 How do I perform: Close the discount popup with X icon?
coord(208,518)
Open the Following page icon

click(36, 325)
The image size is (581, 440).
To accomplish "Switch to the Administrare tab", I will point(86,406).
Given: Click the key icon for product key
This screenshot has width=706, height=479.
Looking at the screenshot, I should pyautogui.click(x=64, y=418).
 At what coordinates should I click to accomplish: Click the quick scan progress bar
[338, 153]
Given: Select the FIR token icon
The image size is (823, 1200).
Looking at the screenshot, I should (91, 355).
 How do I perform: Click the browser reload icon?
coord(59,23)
-=-=-
• Problem to work on: Using the listing above, state the count of lines that include "Given" and nothing else.

• Exercise result: 2